Stockholders' equity totaled $80,967 (including a net unrealized loss of
$1,064 on investments available-for-sale) at June 30, 1996, an increase of 3.7%
from $78,091 (including a net unrealized gain of $444) at December 31, 1995.
Internal capital generation (net income less dividends) provided $3,421 in
additional equity during the first six months of 1996, representing an
annualized generation rate of 8.7% on average equity versus 8.5% for the year
ended December 31, 1995. External capital formation amounted to $963 for the
six months ended June 30, 1996, resulting from issuance of 16,305 shares under
the Company's dividend reinvestment plan and 35,450 shares through employee
related programs such as 24,430 shares issued from the exercise of stock options
and 11,020 shares from employee purchases through 401K benefit plans.
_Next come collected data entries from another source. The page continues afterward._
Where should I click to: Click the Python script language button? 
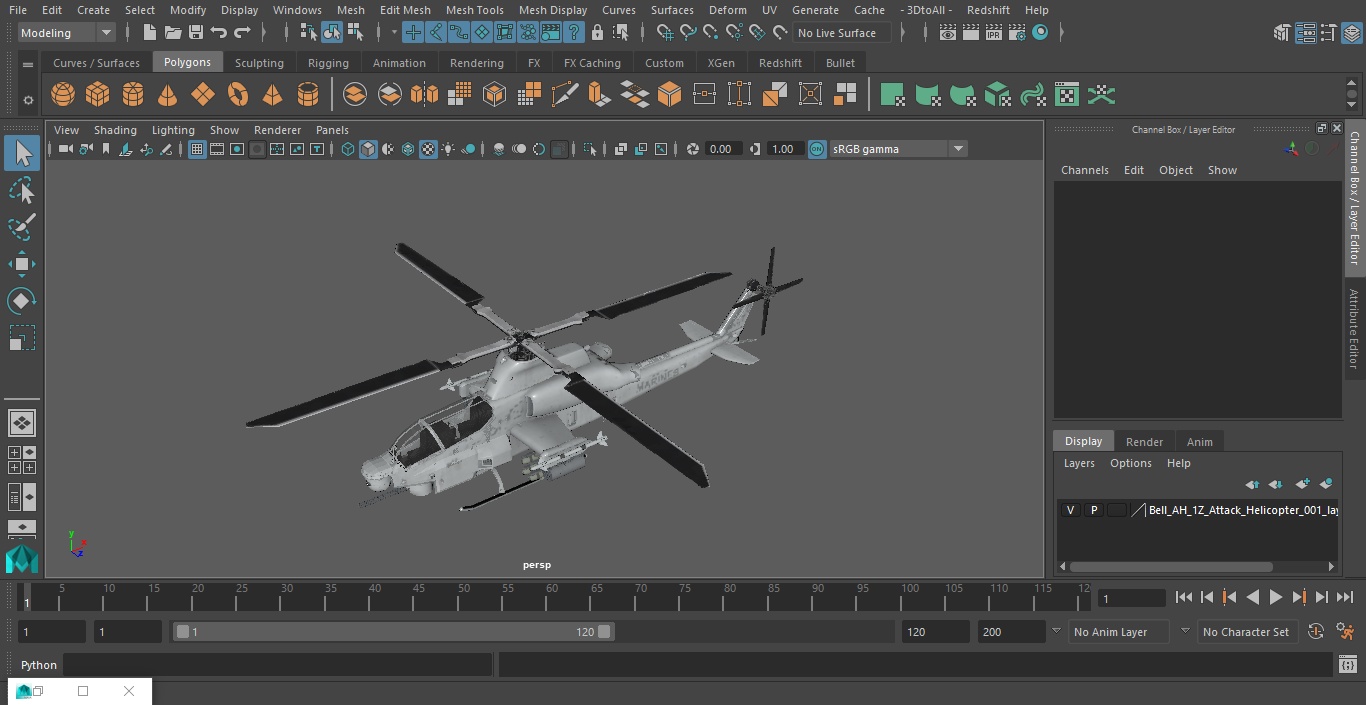coord(39,665)
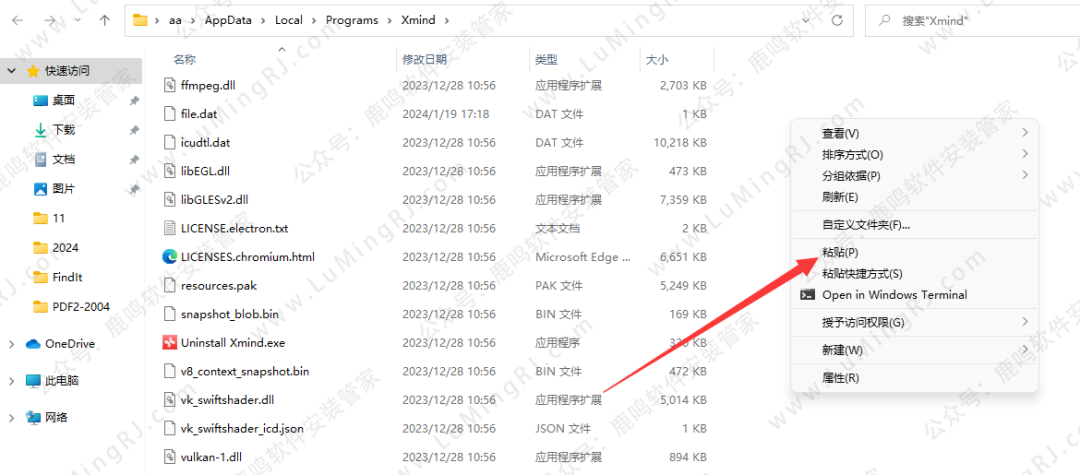This screenshot has height=475, width=1080.
Task: Click the Pictures (图片) folder icon
Action: tap(41, 189)
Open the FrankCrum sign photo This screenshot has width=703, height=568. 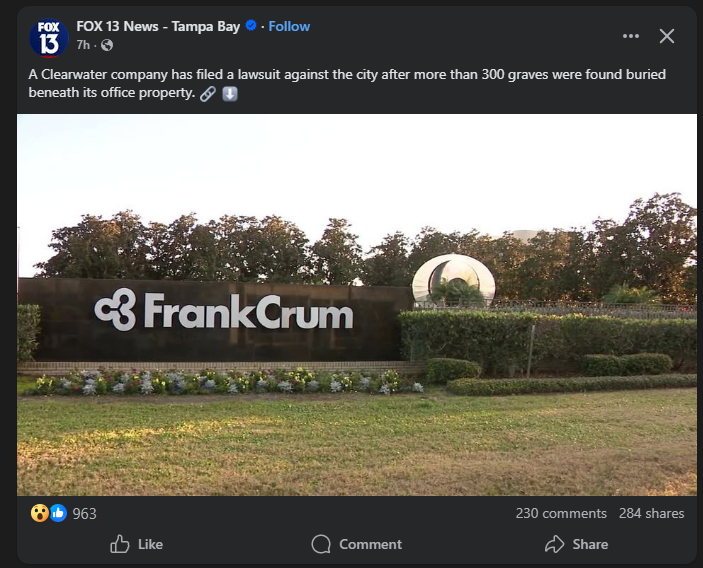[357, 305]
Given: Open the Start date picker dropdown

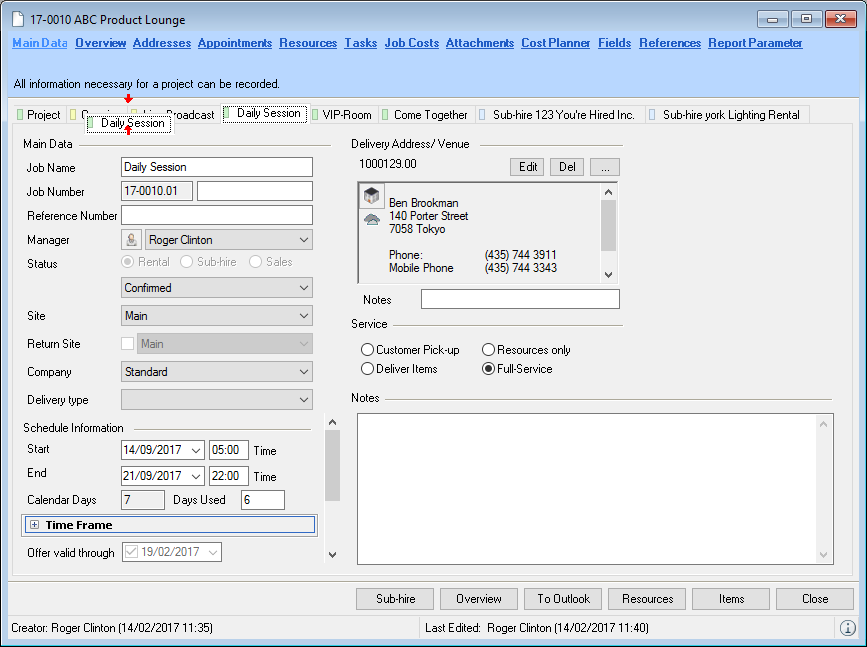Looking at the screenshot, I should (195, 450).
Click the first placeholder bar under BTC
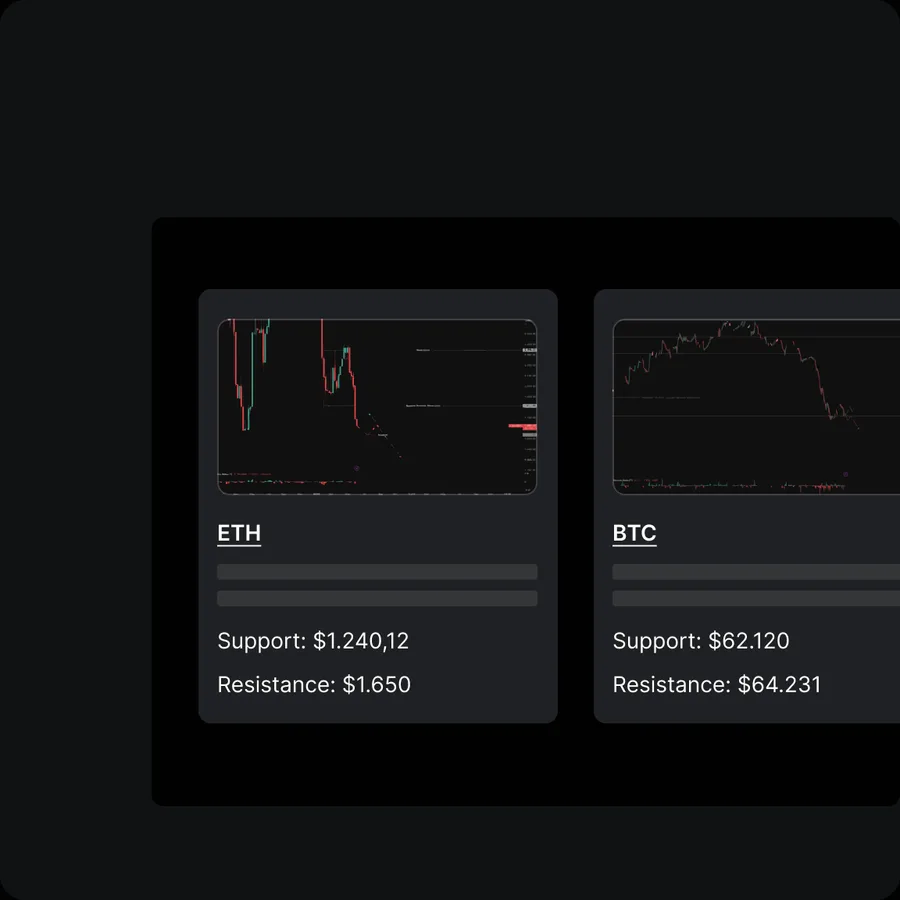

For the six months ended June 30, 1996, dividends were $1,617 or $0.37 per
share, compared to $1,288 or $0.30 per share in 1995, for payout ratios of
31.90% and 30.58%, respectively.

B. RESULTS OF OPERATIONS - SIX MONTHS ENDED JUNE 30, 1996 AND 1995
Net income for the first six months of the year rose $727 or 16.9% in
1996, to $5,038 ($1.16 per share) from year earlier $4,311 ($1.00 per share).
Net income for the six months ended June 30, 1996 represents an annualized
return on average assets of 1.25%, compared to 1.14% in 1995, and an annualized
return on average equity of 12.84% versus 12.26% for the first half of 1995.

Net Interest Income
First half net interest income was $15,529 in 1996, an increase of 8.9%
over $14,264 in 1995, reflecting a higher volume of average earning assets and a
14 basis point increase in net interest spread to 3.65% from 3.51%.

First half tax-equivalent interest income increased $1,747 or 6.3% in
1996, compared to 1995. Average earning assets rose 5.4% over the period while
the average yield earned on such assets increased 5 basis points. Average loans
were 3.5% greater in the first half of 1996, totalling $427,651 (56.3% of
average earning assets) while experiencing a 17 basis point increase in average
yield. Commercial credits, commercial construction lending and home equity lines
and loans were primarily responsible for the change in volume. Average total
investments increased 1.5% to $301,699 (39.7% of average earning assets) and
recorded a 3 basis point increase in average yield.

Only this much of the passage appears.